Artificial Intelligence (AI), more specifically Generative Artificial Intelligence (GenAI), has gained popularity in the past few years, with a wide range of people using it. It started as a convenient tool, something to complete those simple, pesky tasks or a way to help you study. However, it’s beginning to take a turn for the worse as people rely on AI for things they shouldn’t.
Humans are highly intelligent creatures. We often don’t give ourselves enough credit, especially when we use AI to replace our own critical thinking and decision-making. Reducing ourselves to being less intelligent than a chatbot is dangerous.

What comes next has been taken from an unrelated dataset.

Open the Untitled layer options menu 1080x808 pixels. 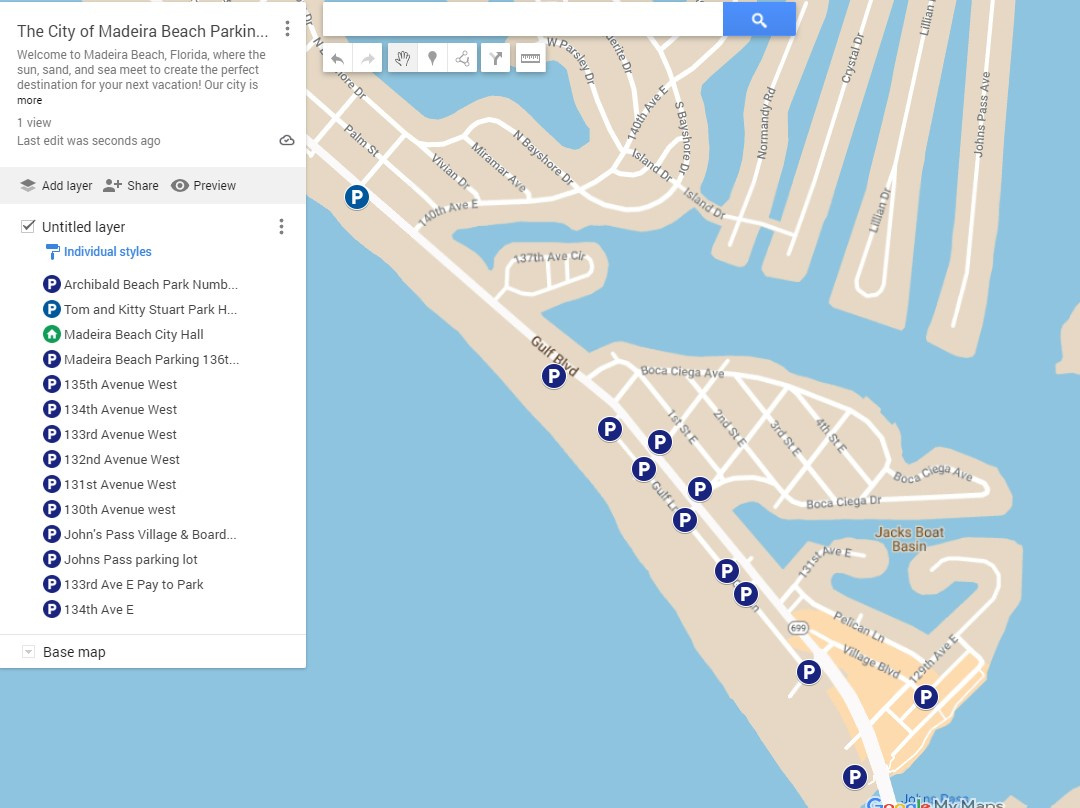[281, 226]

A draft from Massachusetts Institute of Technology (MIT) has shown that AI does have a negative effect on the brain. The study involved 54 adults measuring the connectivity in their brains when completing a writing assignment. Their task was to write four essays, one group using ChatGPT, another using search engines and the last group only using their brains. For the first three essays, the ChatGPT users had the lowest amount of connectivity in their brains, while the brain-only group had the highest. For the fourth essay, they switched groups; the users who had previously used ChatGPT had trouble writing the essay and showed less connectivity.
In simpler terms, our brain is like a muscle — the less we exercise it, the weaker it gets. It’s extremely important that our cognitive ability doesn’t decrease because that’s how humans stay independent from AI.
A survey done by the College Board shows that the percentage of high schoolers who use GenAI for schoolwork has increased from 79 percent to 84 percent between Jan. and May 2025. This statistic is particularly alarming, considering how the part of our brain that the usage of AI affects is our pre-frontal cortex, which is responsible for cognitive ability and decision-making. This area of the brain is also known as the frontal lobe and finishes developing around the age of 25. Due to academic stress, increased workload or just laziness, common users of ChatGPT are high school and college students. This means that, as our frontal lobe is developing, teens and young adults are actively dulling that part of their brains even before they are fully developed.
Not only is it unhealthy for our brains to have this amount of cognitive offload, but it also robs the younger generation of our education. With no one but ourselves to blame for using GenAI as a replacement for genuine learning, we often become preoccupied with being perfect students rather than genuine students and find it comforting knowing that AI produces “perfect writing.” After all, how can anyone compete with perfect grammar and spelling?
GenAI is far from perfect. Artificial Intelligence is incapable of understanding emotion, common sense, creativity, moral judgment and abstract thought. It’s also not as reliable as we think. Data is often misinterpreted because of its inability to think critically. Using AI for schoolwork is doing more harm than good, and it is both insulting and destructive to our intelligence.
Aside from the cognitive problem revolving around the usage of GenAI, our Earth is also in danger. Due to the mass carbon emissions produced from large amounts of electricity being used, GenAI is a new cause of climate change. Fresh water is also wasted on cooling down the data centers used for AI.
According to Climate Impact Partners, researchers estimated that training GPT-3 produced 500 metric tons of carbon dioxide, which is the equivalent of driving a car from San Francisco to New York 438 times. If that is only a result of training it, imagine the emissions that would be the result of daily users of ChatGPT. Training a model like GPT-3 is capable of using over 1,200 MWh, which is enough electricity for 120 U.S. homes a year, and energy is used for every query.
Our reliance on GenAI is potentially catastrophic to the environment and the integrity of our intelligence and education. Our ability to have creative thought, complex emotions, judgment and critical thinking is what makes us unique and intelligent beings. We should not underestimate ourselves or abandon our pursuit of learning. It’s time to stop using AI unnecessarily.